# Mp2801 Unbranded



## James (Jul 17, 2006)

Curious about something. A thread sparked me to make an internal comparison between an unbranded piece on fleabay right now and the branded MP2801. Same dial just unbranded. I know the ones right from O&W use a metal spacer and a gasket on the inside of the caseback to press down on the spacer to hold the movement tight. I think the balance wheel is different too gold vs. not gold. Also note the missing case gasket, not to be confused with caseback gasket. Whole thing could be my imagination though!

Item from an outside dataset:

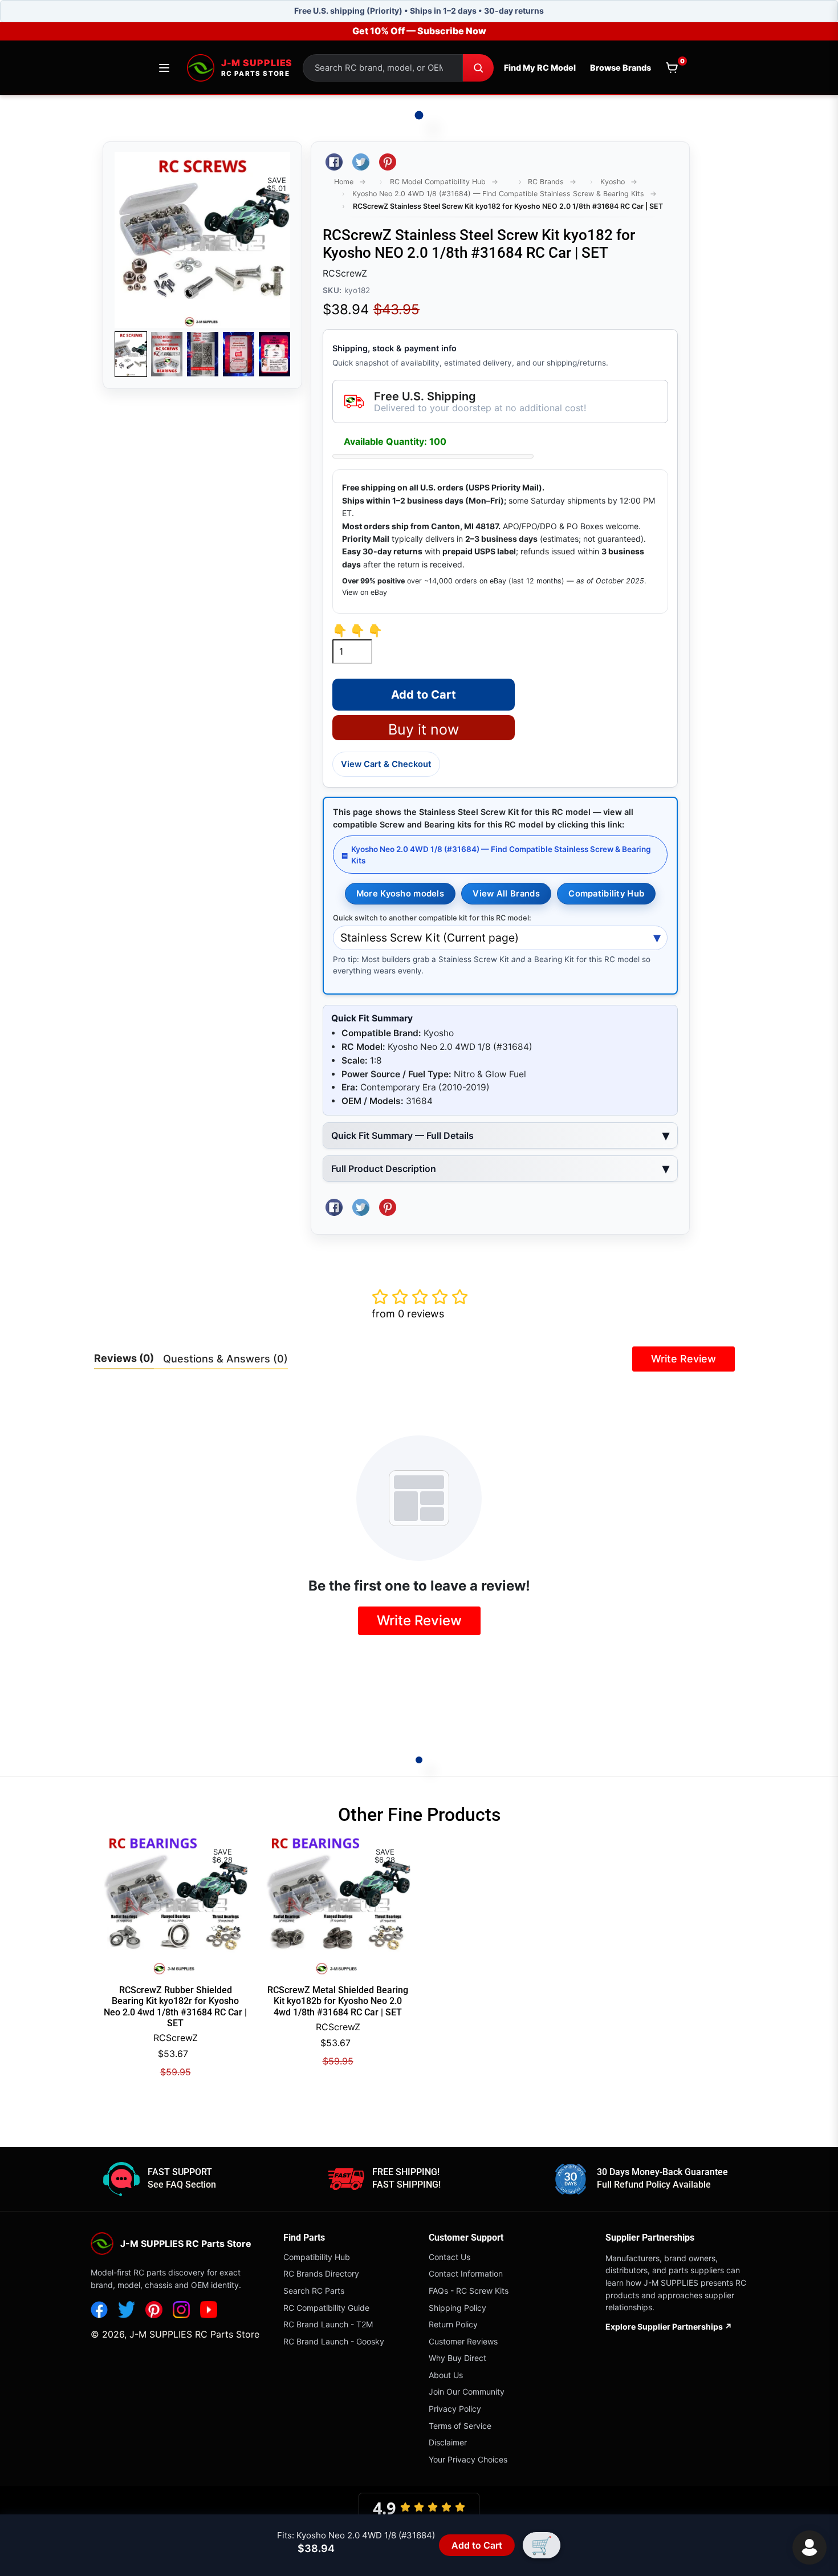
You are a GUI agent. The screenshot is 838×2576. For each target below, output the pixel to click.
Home (343, 181)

Here are the internals of the unbranded one out of Switzerland. Only reason I am making this is because I really don't have a lot of trust for that seller, a seller of frankens sometimes but not really a fair statement, just when it comes to their statement on NOS pieces

The ebay one










The ones I have in hand


----------



## William_Wilson (May 21, 2007)

I bought a "NOS" MP from Trias in '07. I would say the the Ronda-Matic movement was NOS but the rest is from East Asia. The 1 jewel movement keeps time when it chooses to run. 










The insides tell the story.

Later,

William


----------



## Livius de Balzac (Oct 6, 2006)

Earlier models of the O&W MP2801 used a slightly thinner case and a plastic spacer. The profile on the bezel and the crown are also different.


----------